**Request:** Lay out every line of the entries below as a Markdown table with the columns "No." and "Entry text", numbering the rows in order. Leave out the blank lines.

**Records to use:**
- - -
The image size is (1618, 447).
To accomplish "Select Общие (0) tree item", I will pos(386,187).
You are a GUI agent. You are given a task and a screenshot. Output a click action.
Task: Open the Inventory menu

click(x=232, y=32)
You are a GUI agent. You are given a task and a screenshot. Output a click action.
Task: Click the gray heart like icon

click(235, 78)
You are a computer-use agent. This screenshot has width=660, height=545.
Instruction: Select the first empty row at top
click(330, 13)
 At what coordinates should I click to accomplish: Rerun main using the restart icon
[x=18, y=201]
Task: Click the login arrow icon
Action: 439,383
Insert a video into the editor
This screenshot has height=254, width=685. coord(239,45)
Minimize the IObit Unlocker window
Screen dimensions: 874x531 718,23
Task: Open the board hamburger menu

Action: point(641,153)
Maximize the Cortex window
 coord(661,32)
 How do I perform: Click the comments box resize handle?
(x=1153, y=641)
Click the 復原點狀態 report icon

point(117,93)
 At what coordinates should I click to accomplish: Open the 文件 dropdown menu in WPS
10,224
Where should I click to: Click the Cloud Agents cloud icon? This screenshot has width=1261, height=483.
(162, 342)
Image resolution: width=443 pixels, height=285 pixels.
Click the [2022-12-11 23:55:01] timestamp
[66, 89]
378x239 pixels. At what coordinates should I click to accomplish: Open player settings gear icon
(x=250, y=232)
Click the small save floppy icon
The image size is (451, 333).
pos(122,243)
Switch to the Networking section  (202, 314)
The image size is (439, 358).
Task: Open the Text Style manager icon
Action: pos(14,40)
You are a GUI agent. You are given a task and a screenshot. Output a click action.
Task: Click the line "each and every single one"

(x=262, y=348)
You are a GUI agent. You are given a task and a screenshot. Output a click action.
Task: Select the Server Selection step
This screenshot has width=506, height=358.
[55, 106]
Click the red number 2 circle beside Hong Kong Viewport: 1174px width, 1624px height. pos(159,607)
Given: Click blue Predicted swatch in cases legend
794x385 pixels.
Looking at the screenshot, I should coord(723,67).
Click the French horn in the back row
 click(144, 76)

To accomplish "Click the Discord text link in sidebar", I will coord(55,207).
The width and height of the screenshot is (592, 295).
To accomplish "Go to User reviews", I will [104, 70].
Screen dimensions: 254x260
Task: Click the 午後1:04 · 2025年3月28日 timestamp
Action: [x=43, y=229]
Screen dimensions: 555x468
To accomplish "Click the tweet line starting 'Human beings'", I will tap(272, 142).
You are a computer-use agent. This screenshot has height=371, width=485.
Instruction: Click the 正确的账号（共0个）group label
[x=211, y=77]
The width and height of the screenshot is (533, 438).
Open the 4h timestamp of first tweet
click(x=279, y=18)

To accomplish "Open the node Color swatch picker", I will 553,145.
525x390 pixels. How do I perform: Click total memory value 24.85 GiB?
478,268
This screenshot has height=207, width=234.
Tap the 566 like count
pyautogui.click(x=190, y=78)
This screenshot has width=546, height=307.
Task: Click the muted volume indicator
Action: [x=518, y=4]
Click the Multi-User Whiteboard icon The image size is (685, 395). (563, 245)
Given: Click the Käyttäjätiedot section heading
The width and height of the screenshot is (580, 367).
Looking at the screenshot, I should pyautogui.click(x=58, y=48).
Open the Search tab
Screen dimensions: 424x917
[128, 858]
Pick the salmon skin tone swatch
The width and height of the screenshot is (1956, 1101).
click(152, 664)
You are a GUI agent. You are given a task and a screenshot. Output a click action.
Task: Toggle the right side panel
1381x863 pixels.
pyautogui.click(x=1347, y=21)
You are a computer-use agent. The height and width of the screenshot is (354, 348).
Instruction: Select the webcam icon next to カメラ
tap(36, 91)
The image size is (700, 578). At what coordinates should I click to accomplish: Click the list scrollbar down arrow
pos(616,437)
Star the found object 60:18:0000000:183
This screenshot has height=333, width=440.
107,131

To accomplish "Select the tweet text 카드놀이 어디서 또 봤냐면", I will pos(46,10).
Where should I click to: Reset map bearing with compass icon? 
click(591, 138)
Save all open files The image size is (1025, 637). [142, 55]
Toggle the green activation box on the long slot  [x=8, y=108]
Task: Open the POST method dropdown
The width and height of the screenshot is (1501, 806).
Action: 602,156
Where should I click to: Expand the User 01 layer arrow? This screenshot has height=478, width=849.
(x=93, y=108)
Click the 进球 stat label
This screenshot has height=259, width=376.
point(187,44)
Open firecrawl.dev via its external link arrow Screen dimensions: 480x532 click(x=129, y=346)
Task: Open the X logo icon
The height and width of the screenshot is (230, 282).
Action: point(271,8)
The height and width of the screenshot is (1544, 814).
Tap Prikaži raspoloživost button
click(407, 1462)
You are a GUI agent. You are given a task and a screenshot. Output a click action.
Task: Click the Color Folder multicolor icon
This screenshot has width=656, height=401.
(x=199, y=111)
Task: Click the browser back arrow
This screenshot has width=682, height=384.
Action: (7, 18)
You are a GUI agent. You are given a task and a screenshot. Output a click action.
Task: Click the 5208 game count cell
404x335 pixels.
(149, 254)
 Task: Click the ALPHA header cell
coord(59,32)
- - -
**Task response:**
| No. | Entry text |
|---|---|
| 1 | The image size is (1618, 447). |
| 2 | To accomplish "Select Общие (0) tree item", I will pos(386,187). |
| 3 | You are a GUI agent. You are given a task and a screenshot. Output a click action. |
| 4 | Task: Open the Inventory menu |
| 5 | click(x=232, y=32) |
| 6 | You are a GUI agent. You are given a task and a screenshot. Output a click action. |
| 7 | Task: Click the gray heart like icon |
| 8 | click(235, 78) |
| 9 | You are a computer-use agent. This screenshot has width=660, height=545. |
| 10 | Instruction: Select the first empty row at top |
| 11 | click(330, 13) |
| 12 |  At what coordinates should I click to accomplish: Rerun main using the restart icon |
| 13 | [x=18, y=201] |
| 14 | Task: Click the login arrow icon |
| 15 | Action: 439,383 |
| 16 | Insert a video into the editor |
| 17 | This screenshot has height=254, width=685. coord(239,45) |
| 18 | Minimize the IObit Unlocker window |
| 19 | Screen dimensions: 874x531 718,23 |
| 20 | Task: Open the board hamburger menu |
| 21 | Action: point(641,153) |
| 22 | Maximize the Cortex window |
| 23 |  coord(661,32) |
| 24 |  How do I perform: Click the comments box resize handle? |
| 25 | (x=1153, y=641) |
| 26 | Click the 復原點狀態 report icon |
| 27 | point(117,93) |
| 28 |  At what coordinates should I click to accomplish: Open the 文件 dropdown menu in WPS |
| 29 | 10,224 |
| 30 | Where should I click to: Click the Cloud Agents cloud icon? This screenshot has width=1261, height=483. |
| 31 | (162, 342) |
| 32 | Image resolution: width=443 pixels, height=285 pixels. |
| 33 | Click the [2022-12-11 23:55:01] timestamp |
| 34 | [66, 89] |
| 35 | 378x239 pixels. At what coordinates should I click to accomplish: Open player settings gear icon |
| 36 | (x=250, y=232) |
| 37 | Click the small save floppy icon |
| 38 | The image size is (451, 333). |
| 39 | pos(122,243) |
| 40 | Switch to the Networking section  (202, 314) |
| 41 | The image size is (439, 358). |
| 42 | Task: Open the Text Style manager icon |
| 43 | Action: pos(14,40) |
| 44 | You are a GUI agent. You are given a task and a screenshot. Output a click action. |
| 45 | Task: Click the line "each and every single one" |
| 46 | (x=262, y=348) |
| 47 | You are a GUI agent. You are given a task and a screenshot. Output a click action. |
| 48 | Task: Select the Server Selection step |
| 49 | This screenshot has width=506, height=358. |
| 50 | [55, 106] |
| 51 | Click the red number 2 circle beside Hong Kong Viewport: 1174px width, 1624px height. pos(159,607) |
| 52 | Given: Click blue Predicted swatch in cases legend |
| 53 | 794x385 pixels. |
| 54 | Looking at the screenshot, I should coord(723,67). |
| 55 | Click the French horn in the back row |
| 56 |  click(144, 76) |
| 57 | To accomplish "Click the Discord text link in sidebar", I will coord(55,207). |
| 58 | The width and height of the screenshot is (592, 295). |
| 59 | To accomplish "Go to User reviews", I will [104, 70]. |
| 60 | Screen dimensions: 254x260 |
| 61 | Task: Click the 午後1:04 · 2025年3月28日 timestamp |
| 62 | Action: [x=43, y=229] |
| 63 | Screen dimensions: 555x468 |
| 64 | To accomplish "Click the tweet line starting 'Human beings'", I will tap(272, 142). |
| 65 | You are a computer-use agent. This screenshot has height=371, width=485. |
| 66 | Instruction: Click the 正确的账号（共0个）group label |
| 67 | [x=211, y=77] |
| 68 | The width and height of the screenshot is (533, 438). |
| 69 | Open the 4h timestamp of first tweet |
| 70 | click(x=279, y=18) |
| 71 | To accomplish "Open the node Color swatch picker", I will 553,145. |
| 72 | 525x390 pixels. How do I perform: Click total memory value 24.85 GiB? |
| 73 | 478,268 |
| 74 | This screenshot has height=207, width=234. |
| 75 | Tap the 566 like count |
| 76 | pyautogui.click(x=190, y=78) |
| 77 | This screenshot has width=546, height=307. |
| 78 | Task: Click the muted volume indicator |
| 79 | Action: [x=518, y=4] |
| 80 | Click the Multi-User Whiteboard icon The image size is (685, 395). (563, 245) |
| 81 | Given: Click the Käyttäjätiedot section heading |
| 82 | The width and height of the screenshot is (580, 367). |
| 83 | Looking at the screenshot, I should pyautogui.click(x=58, y=48). |
| 84 | Open the Search tab |
| 85 | Screen dimensions: 424x917 |
| 86 | [128, 858] |
| 87 | Pick the salmon skin tone swatch |
| 88 | The width and height of the screenshot is (1956, 1101). |
| 89 | click(152, 664) |
| 90 | You are a GUI agent. You are given a task and a screenshot. Output a click action. |
| 91 | Task: Toggle the right side panel |
| 92 | 1381x863 pixels. |
| 93 | pyautogui.click(x=1347, y=21) |
| 94 | You are a computer-use agent. The height and width of the screenshot is (354, 348). |
| 95 | Instruction: Select the webcam icon next to カメラ |
| 96 | tap(36, 91) |
| 97 | The image size is (700, 578). At what coordinates should I click to accomplish: Click the list scrollbar down arrow |
| 98 | pos(616,437) |
| 99 | Star the found object 60:18:0000000:183 |
| 100 | This screenshot has height=333, width=440. |
| 101 | 107,131 |
| 102 | To accomplish "Select the tweet text 카드놀이 어디서 또 봤냐면", I will pos(46,10). |
| 103 | Where should I click to: Reset map bearing with compass icon?  |
| 104 | click(591, 138) |
| 105 | Save all open files The image size is (1025, 637). [142, 55] |
| 106 | Toggle the green activation box on the long slot  [x=8, y=108] |
| 107 | Task: Open the POST method dropdown |
| 108 | The width and height of the screenshot is (1501, 806). |
| 109 | Action: 602,156 |
| 110 | Where should I click to: Expand the User 01 layer arrow? This screenshot has height=478, width=849. |
| 111 | (x=93, y=108) |
| 112 | Click the 进球 stat label |
| 113 | This screenshot has height=259, width=376. |
| 114 | point(187,44) |
| 115 | Open firecrawl.dev via its external link arrow Screen dimensions: 480x532 click(x=129, y=346) |
| 116 | Task: Open the X logo icon |
| 117 | The height and width of the screenshot is (230, 282). |
| 118 | Action: point(271,8) |
| 119 | The height and width of the screenshot is (1544, 814). |
| 120 | Tap Prikaži raspoloživost button |
| 121 | click(407, 1462) |
| 122 | You are a GUI agent. You are given a task and a screenshot. Output a click action. |
| 123 | Task: Click the Color Folder multicolor icon |
| 124 | This screenshot has width=656, height=401. |
| 125 | (x=199, y=111) |
| 126 | Task: Click the browser back arrow |
| 127 | This screenshot has width=682, height=384. |
| 128 | Action: (7, 18) |
| 129 | You are a GUI agent. You are given a task and a screenshot. Output a click action. |
| 130 | Task: Click the 5208 game count cell |
| 131 | 404x335 pixels. |
| 132 | (149, 254) |
| 133 |  Task: Click the ALPHA header cell |
| 134 | coord(59,32) |